───── Records to use
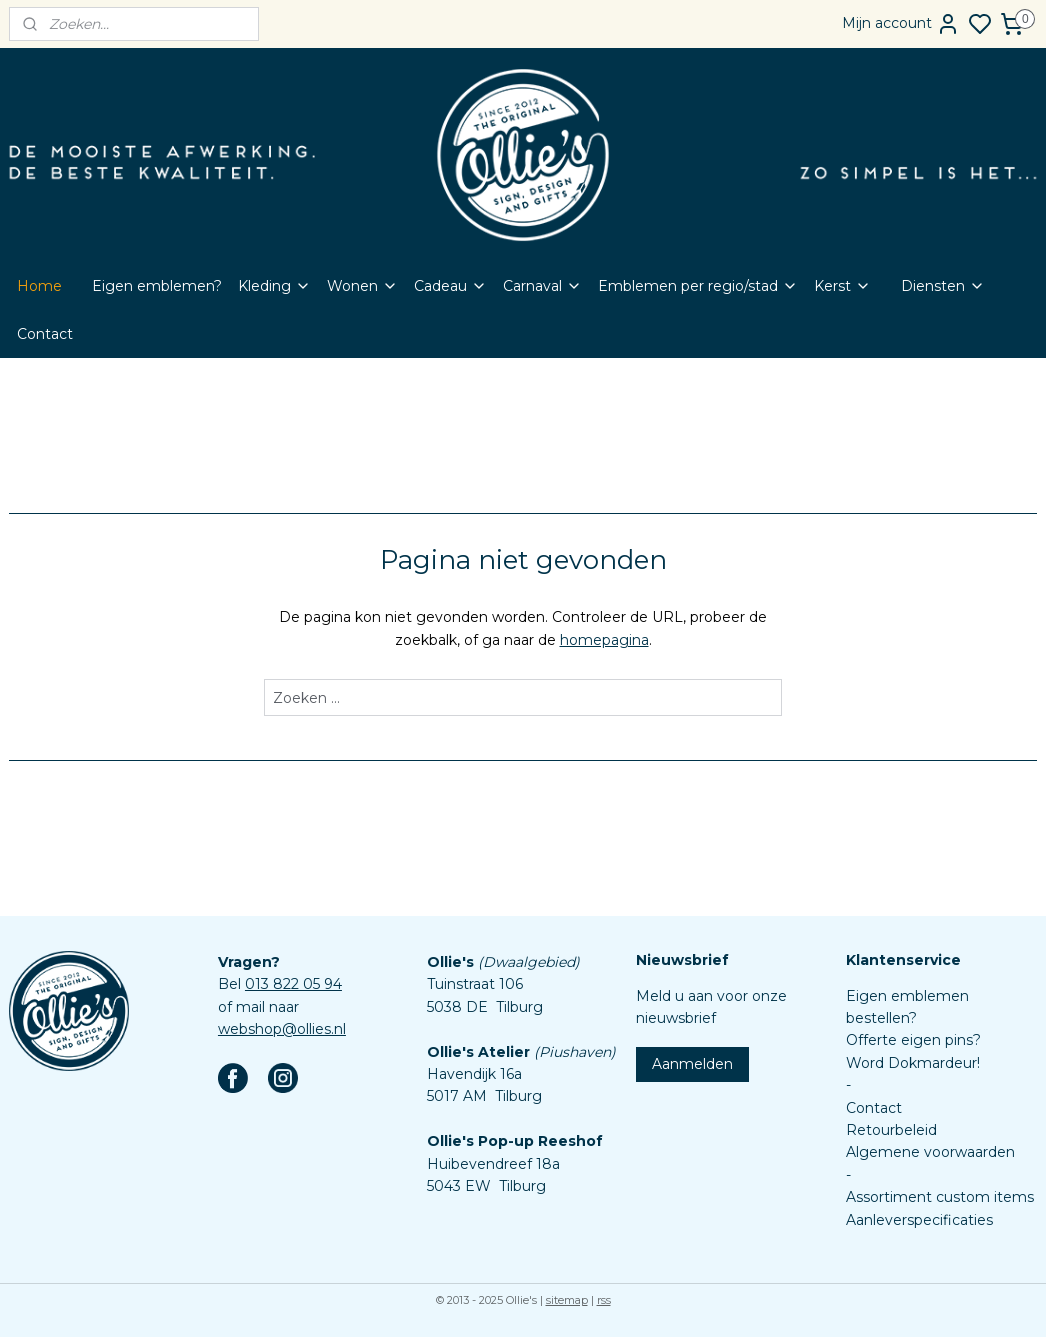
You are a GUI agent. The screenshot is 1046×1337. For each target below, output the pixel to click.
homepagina (604, 640)
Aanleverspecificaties (919, 1220)
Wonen (362, 286)
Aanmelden (692, 1064)
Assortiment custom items (940, 1197)
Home (39, 286)
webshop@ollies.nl (282, 1029)
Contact (45, 334)
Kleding (274, 286)
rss (604, 1300)
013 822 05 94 (293, 984)
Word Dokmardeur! (913, 1063)
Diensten (943, 286)
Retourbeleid (891, 1130)
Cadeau (450, 286)
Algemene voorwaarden (930, 1152)
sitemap (567, 1300)
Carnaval (542, 286)
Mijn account (901, 24)
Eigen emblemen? (157, 286)
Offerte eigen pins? (913, 1040)
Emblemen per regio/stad (698, 286)
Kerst (842, 286)
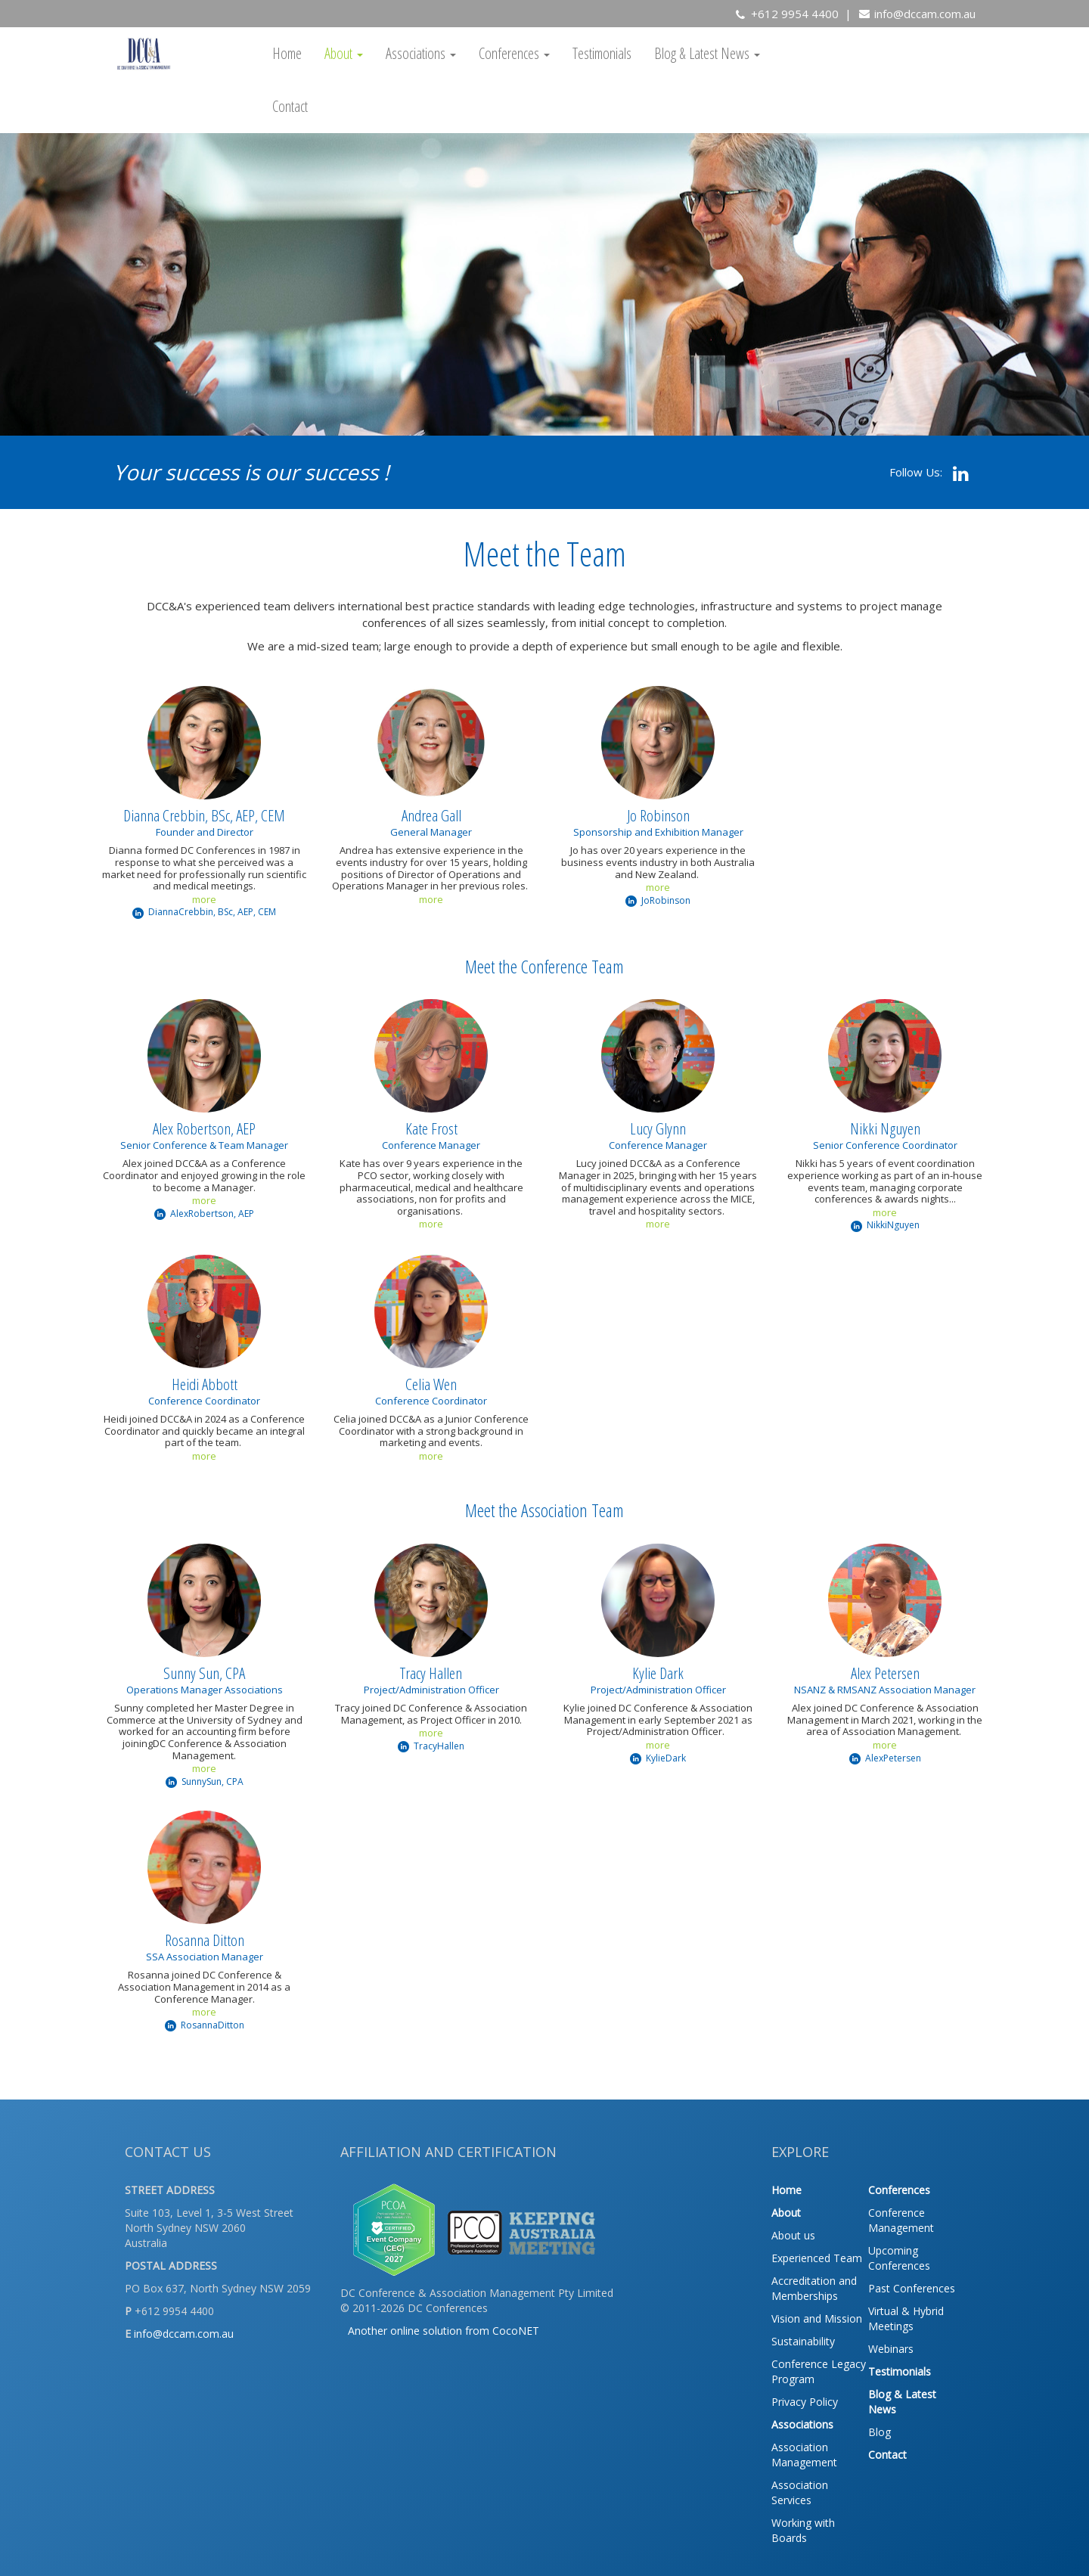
──────────
Required task:
Write out the material above word for word, leaving out the pictures.

Full output:
You are a GUI agent. The screenshot is 1046×1337. For each target below, output the pixel to click.
homepagina (604, 640)
Aanleverspecificaties (919, 1220)
Wonen (362, 286)
Aanmelden (692, 1064)
Assortiment custom items (940, 1197)
Home (39, 286)
webshop@ollies.nl (282, 1029)
Contact (45, 334)
Kleding (274, 286)
rss (604, 1300)
013 822 05 94 (293, 984)
Word Dokmardeur! (913, 1063)
Diensten (943, 286)
Retourbeleid (891, 1130)
Cadeau (450, 286)
Algemene voorwaarden (930, 1152)
sitemap (567, 1300)
Carnaval (542, 286)
Mijn account (901, 24)
Eigen emblemen? (157, 286)
Offerte eigen pins? (913, 1040)
Emblemen per regio/stad (698, 286)
Kerst (842, 286)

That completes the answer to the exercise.